A simple example to understand CRTP

Dynamic polymorphism (or runtime polymorphism) using virtual functions in C++ is a great savior. However, a tiny fraction of applications might be affected by its disadvantages: an extra function call overhead and space occupied by a vtable pointer in every object.

For most of these applications, there might be no better choice than virtual functions, they will need to grin and bear it. But among these applications, there might be a further tiny fraction whose problem just might be elegantly solved using a static polymorphism technique called Curiously Recurring Template Pattern (CRTP). It is also called the Barton-Nackman trick, since this duo introduced it for the first time in their 1997 book Scientific and Engineering C++ (Section 12.6: Restricted Template Expansion).

The web is full of articles (like this) and code explaining CRTP. While I could understand how the code worked, none of them explained what problem this trick was solving. In other words, I did not see the motivation for using this trick.

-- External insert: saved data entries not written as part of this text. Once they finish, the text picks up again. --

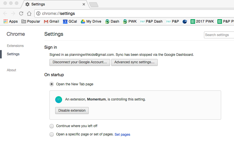Open the GCal calendar bookmark

tap(70, 21)
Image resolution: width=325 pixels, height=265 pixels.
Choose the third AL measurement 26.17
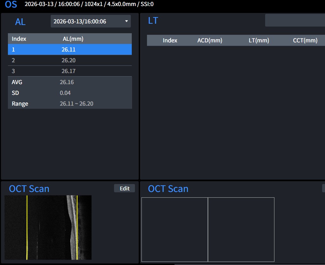click(70, 71)
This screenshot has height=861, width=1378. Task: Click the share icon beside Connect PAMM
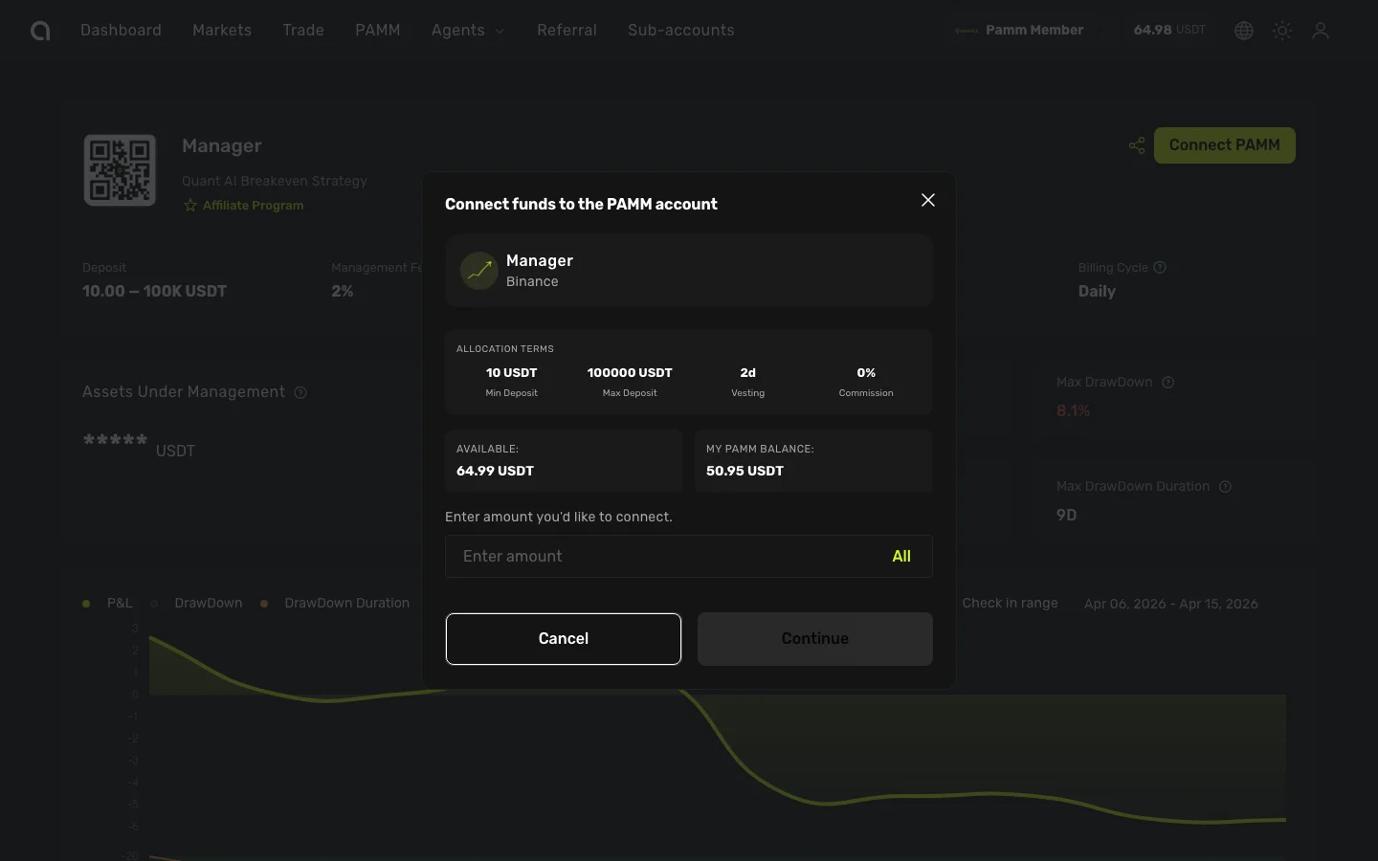pyautogui.click(x=1137, y=145)
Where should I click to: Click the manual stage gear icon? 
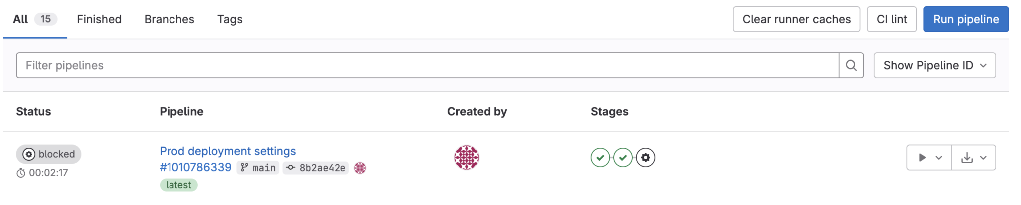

It is only when I went back to the source, i.e., the Barton-Nackman book that I hit pay dirt. They actually describe a contrived problem which this trick solves. However, their code examples were still quite obscure, so to understand them I created a simpler example, which I describe below.

Problem

• Say, we have a class hierarchy with Creature base class and thousands of species classes derived from it. As an example, Bird and Fish are both derived from it.

struct Creature {};
struct Bird: Creature {};
struct Fish: Creature {};

• Species like Bird and Fish have some common features (say eye_num) and some specialized features (say wing_num for Bird and fin_num for Fish). If this were not the case, there would be no need to arrange them in a hierarchy.
• Suppose we want to write equality (==) and inequality (!=) comparison methods to compare any two objects of same species. That is to compare two Bird objects or two Fish objects. Also assume that inequality in this case is nothing but the negation of equality, but we want this inequality method anyway to write elegant code. We want to have the most maintainable and least amount of code that can achieve this:

Bird b1, b2, b3;
// ...
if (b1 == b2) // Do something
if (b2 != b3) // Do something

Solutions

Let us see different ways this can be solved elegantly:

• Solution 1: Create pure-virtual == method in Creature and override it in all the derived classes. Create != method only in Creature that calls the equality method. For N derived classes, this would entail writing N equality methods and 1 inequality method. This is the ideal solution. However, we started this article with the assumption that its performance is not optimal for our application.
• Solution 2: Create non-virtual == and != operator methods in Creature. This means we write just 1 equality and 1 inequality method. Problem: This will take Creature as input, so features specific to Bird or Fish cannot be compared. This is useless because any reasonable equality test should be type dependent.
• Solution 3: Create non-virtual == operator methods in both Bird and Fish. Problem is that you will now need to create the non-virtual != method also in all the derived classes. This means writing N equality and N inequality methods. Too much work!
• Solution 4: Use CRTP as shown in the code below. Both equality and inequality tests are fully type dependent. However, note that the inequality test is only written once in the base class. So, we end up writing N + 1 equality and 1 inequality methods. This is optimal. The peculiar feature you can use to identify a CRTP is a type passing itself as template type to the base type it is deriving from, as seen in Bird and Fish below.

#include <iostream>
using namespace std;

template <typename Derived>
struct Creature
{
    int eye_num;

    friend bool operator == (const Derived& lhs, const Derived& rhs)
    {
        return lhs.IsEqual(rhs);
    }

    friend bool operator != (const Derived& lhs, const Derived& rhs)
    {
        return !(lhs.IsEqual(rhs));
    }
};

struct Bird: Creature<Bird>
{
    int wing_num;

    bool IsEqual(const Bird& b) const
    {
        return eye_num == b.eye_num && wing_num == b.wing_num;
    }
};

struct Fish: Creature<Fish>
{
    int fin_num;

    bool IsEqual(const Fish& f) const
    {
        return eye_num == f.eye_num && fin_num == f.fin_num;
    }
};

int main()
{
    Bird b1, b2, b3;

    b1.eye_num  = 2;
    b2.eye_num  = 2;
    b3.eye_num  = 2;

    b1.wing_num = 2;
    b2.wing_num = 2;
    b3.wing_num = 3;

    if (b1 != b2) cout << "Bird equal\n";
    else          cout << "Bird not equal\n";
    if (b1 == b3) cout << "Bird equal\n";
    else          cout << "Bird not equal\n";

    // You can do the same with Fish:
    // Fish f1, f2, f3;
    // f1.fin_num = 5;
    // and so on ...
}

I hope this example helped you understand this trick.